Exercise prompt: Copy out the rows beginning with the line containing "The image size is (778, 358)." and ending with the line containing "point(213,10)", keeping both of those lines and every line between them character for character.

##### Extracted entries

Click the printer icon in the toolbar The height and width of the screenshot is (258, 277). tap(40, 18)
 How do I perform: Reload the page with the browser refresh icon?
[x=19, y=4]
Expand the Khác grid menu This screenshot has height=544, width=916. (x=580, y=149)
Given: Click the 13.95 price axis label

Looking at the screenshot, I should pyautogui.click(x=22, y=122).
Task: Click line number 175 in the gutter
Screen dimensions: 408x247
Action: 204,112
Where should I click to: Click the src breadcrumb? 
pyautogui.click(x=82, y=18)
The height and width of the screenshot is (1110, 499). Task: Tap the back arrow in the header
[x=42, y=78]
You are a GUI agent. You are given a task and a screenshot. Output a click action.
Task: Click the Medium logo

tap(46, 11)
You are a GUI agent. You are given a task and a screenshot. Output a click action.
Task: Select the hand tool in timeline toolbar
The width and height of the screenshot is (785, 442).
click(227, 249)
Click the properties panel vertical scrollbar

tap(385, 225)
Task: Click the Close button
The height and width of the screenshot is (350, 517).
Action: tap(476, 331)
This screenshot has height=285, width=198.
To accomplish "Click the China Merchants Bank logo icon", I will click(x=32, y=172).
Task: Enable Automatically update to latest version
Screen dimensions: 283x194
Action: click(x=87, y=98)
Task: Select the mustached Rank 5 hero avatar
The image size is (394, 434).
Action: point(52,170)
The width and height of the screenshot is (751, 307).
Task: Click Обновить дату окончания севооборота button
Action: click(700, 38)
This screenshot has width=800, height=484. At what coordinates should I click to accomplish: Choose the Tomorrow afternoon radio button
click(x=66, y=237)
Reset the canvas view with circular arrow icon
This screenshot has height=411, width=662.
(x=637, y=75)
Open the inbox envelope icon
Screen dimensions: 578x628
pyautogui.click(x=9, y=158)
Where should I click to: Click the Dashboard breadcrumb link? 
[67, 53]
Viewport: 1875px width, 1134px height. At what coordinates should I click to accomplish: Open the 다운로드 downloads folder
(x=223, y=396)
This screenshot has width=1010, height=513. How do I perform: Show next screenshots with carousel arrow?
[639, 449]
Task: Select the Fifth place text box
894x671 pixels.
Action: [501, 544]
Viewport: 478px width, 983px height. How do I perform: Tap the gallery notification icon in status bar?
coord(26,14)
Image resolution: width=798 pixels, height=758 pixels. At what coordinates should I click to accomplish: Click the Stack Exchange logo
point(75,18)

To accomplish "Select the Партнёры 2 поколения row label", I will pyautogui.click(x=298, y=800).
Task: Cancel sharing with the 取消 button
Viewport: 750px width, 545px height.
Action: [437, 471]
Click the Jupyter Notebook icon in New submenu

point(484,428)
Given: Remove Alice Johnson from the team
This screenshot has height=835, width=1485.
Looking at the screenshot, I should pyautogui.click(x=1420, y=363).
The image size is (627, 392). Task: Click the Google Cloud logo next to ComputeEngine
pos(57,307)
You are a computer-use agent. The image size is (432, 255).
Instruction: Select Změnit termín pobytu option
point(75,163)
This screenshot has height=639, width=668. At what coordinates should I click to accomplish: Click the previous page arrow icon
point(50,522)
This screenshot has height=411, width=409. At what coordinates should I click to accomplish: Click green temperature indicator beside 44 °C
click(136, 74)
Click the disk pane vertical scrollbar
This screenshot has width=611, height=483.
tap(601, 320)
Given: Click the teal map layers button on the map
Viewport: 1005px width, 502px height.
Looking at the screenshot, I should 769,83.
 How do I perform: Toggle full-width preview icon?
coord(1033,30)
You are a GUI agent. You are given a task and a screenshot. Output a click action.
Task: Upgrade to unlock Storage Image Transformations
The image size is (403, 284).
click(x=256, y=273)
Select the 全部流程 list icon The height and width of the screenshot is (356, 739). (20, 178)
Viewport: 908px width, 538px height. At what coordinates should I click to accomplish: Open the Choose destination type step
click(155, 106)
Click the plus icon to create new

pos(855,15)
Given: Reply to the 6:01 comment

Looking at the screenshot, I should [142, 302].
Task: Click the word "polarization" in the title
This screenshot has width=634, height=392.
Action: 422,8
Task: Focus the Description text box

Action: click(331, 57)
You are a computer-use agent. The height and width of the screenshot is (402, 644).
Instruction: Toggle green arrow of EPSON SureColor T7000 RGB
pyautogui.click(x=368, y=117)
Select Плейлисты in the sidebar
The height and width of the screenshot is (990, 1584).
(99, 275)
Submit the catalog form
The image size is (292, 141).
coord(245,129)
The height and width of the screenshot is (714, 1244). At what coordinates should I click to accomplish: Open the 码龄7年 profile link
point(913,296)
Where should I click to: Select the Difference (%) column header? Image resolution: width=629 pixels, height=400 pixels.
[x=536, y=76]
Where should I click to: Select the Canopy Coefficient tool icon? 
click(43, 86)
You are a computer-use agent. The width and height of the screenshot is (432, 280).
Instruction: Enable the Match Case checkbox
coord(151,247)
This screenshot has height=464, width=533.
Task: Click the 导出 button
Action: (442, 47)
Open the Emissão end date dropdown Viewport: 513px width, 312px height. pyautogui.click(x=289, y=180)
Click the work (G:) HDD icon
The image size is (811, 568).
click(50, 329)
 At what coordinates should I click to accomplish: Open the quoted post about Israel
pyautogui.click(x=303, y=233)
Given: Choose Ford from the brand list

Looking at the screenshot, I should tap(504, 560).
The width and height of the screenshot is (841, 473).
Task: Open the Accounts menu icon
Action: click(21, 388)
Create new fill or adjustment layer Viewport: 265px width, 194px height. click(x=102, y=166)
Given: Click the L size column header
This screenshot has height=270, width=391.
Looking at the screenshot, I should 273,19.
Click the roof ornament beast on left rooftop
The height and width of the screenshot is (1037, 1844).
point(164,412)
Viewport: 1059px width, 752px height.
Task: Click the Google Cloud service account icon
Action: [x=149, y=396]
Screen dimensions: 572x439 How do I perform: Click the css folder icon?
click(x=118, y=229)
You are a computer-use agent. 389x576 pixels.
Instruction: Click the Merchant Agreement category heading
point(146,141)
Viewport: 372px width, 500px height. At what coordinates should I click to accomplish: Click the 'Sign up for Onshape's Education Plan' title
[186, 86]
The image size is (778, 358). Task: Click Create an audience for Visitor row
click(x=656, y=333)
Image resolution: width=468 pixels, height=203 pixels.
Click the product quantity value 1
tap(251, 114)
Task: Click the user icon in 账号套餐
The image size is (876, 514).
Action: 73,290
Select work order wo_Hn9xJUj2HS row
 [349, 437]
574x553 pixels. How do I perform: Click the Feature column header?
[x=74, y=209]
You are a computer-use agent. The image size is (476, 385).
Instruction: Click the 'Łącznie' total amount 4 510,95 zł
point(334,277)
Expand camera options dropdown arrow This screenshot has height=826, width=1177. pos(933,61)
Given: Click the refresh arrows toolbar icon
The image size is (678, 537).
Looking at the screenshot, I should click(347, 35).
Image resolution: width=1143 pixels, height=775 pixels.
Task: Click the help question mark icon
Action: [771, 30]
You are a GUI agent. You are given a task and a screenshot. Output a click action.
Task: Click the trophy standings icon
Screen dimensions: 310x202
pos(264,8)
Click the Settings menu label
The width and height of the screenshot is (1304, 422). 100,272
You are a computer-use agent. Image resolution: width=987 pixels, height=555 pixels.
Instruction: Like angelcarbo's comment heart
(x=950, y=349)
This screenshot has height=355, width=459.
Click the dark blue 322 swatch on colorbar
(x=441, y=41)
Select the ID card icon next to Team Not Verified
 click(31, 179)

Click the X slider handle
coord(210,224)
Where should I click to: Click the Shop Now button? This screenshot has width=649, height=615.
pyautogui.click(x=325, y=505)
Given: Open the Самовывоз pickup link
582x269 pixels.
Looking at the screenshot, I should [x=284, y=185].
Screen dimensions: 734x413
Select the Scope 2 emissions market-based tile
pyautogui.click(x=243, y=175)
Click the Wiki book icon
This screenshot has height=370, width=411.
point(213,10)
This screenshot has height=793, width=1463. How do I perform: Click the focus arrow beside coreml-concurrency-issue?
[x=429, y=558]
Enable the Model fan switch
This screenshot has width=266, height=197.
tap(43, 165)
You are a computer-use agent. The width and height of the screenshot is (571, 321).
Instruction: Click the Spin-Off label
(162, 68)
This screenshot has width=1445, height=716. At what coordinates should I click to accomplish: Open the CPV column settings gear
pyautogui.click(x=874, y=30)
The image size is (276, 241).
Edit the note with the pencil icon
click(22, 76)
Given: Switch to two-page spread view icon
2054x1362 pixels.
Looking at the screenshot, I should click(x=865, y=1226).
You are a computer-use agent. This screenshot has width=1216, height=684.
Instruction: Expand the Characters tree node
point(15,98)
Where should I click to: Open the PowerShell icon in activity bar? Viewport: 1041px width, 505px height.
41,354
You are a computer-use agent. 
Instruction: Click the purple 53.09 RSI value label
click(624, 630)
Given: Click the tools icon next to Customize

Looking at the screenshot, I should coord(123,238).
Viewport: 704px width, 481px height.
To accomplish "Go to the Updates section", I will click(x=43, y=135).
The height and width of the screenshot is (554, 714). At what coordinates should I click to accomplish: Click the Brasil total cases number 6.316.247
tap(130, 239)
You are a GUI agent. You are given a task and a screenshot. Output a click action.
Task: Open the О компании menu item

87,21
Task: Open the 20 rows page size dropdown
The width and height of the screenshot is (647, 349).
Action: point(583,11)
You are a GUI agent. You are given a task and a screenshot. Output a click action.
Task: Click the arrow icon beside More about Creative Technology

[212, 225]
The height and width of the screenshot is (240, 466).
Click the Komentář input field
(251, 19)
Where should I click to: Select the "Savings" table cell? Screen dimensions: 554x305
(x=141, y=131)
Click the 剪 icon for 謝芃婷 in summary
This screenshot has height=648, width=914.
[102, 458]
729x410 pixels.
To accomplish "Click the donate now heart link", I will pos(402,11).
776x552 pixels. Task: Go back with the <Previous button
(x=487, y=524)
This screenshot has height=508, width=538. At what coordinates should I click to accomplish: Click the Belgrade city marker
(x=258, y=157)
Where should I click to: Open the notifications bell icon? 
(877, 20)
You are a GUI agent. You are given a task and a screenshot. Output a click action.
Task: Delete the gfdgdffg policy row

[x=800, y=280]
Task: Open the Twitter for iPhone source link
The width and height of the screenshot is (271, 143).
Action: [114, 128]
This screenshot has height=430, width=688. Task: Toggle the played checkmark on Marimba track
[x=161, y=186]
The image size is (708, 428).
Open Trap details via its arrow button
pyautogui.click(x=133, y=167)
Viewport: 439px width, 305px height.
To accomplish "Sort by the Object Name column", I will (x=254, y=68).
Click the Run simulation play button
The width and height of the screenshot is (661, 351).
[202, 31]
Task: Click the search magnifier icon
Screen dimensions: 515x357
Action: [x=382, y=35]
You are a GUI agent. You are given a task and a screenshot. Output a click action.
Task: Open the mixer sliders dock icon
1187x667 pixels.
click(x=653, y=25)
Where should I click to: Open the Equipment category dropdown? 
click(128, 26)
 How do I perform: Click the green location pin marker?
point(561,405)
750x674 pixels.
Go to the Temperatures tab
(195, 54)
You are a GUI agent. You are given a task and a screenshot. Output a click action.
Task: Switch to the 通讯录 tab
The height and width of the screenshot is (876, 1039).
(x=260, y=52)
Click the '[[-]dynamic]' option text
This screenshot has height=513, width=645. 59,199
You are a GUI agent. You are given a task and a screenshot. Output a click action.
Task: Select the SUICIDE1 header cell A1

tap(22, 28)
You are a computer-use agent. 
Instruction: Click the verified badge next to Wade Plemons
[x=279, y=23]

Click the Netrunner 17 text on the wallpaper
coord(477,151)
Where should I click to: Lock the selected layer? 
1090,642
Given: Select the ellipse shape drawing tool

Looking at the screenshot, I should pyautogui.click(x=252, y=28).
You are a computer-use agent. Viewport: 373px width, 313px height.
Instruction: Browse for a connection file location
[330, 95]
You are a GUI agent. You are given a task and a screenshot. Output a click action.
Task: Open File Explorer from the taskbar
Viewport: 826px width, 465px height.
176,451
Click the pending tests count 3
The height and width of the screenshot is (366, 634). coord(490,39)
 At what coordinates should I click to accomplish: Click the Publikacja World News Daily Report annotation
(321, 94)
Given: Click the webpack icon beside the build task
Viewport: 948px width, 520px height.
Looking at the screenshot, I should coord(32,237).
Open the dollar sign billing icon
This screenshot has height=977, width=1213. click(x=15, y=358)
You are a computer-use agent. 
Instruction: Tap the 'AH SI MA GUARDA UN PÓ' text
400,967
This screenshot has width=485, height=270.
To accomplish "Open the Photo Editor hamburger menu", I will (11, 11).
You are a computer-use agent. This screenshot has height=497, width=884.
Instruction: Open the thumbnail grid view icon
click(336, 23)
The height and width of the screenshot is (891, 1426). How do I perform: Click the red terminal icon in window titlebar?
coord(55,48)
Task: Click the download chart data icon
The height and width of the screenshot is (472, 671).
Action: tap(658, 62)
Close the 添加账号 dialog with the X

##########

Response to the exercise:
The image size is (778, 358). Task: Click Create an audience for Visitor row
click(x=656, y=333)
Image resolution: width=468 pixels, height=203 pixels.
Click the product quantity value 1
tap(251, 114)
Task: Click the user icon in 账号套餐
The image size is (876, 514).
Action: 73,290
Select work order wo_Hn9xJUj2HS row
 [349, 437]
574x553 pixels. How do I perform: Click the Feature column header?
[x=74, y=209]
You are a computer-use agent. The image size is (476, 385).
Instruction: Click the 'Łącznie' total amount 4 510,95 zł
point(334,277)
Expand camera options dropdown arrow This screenshot has height=826, width=1177. pos(933,61)
Given: Click the refresh arrows toolbar icon
The image size is (678, 537).
Looking at the screenshot, I should click(347, 35).
Image resolution: width=1143 pixels, height=775 pixels.
Task: Click the help question mark icon
Action: [771, 30]
You are a GUI agent. You are given a task and a screenshot. Output a click action.
Task: Click the trophy standings icon
Screen dimensions: 310x202
pos(264,8)
Click the Settings menu label
The width and height of the screenshot is (1304, 422). 100,272
You are a computer-use agent. Image resolution: width=987 pixels, height=555 pixels.
Instruction: Like angelcarbo's comment heart
(x=950, y=349)
This screenshot has height=355, width=459.
Click the dark blue 322 swatch on colorbar
(x=441, y=41)
Select the ID card icon next to Team Not Verified
 click(31, 179)

Click the X slider handle
coord(210,224)
Where should I click to: Click the Shop Now button? This screenshot has width=649, height=615.
pyautogui.click(x=325, y=505)
Given: Open the Самовывоз pickup link
582x269 pixels.
Looking at the screenshot, I should [x=284, y=185].
Screen dimensions: 734x413
Select the Scope 2 emissions market-based tile
pyautogui.click(x=243, y=175)
Click the Wiki book icon
This screenshot has height=370, width=411.
point(213,10)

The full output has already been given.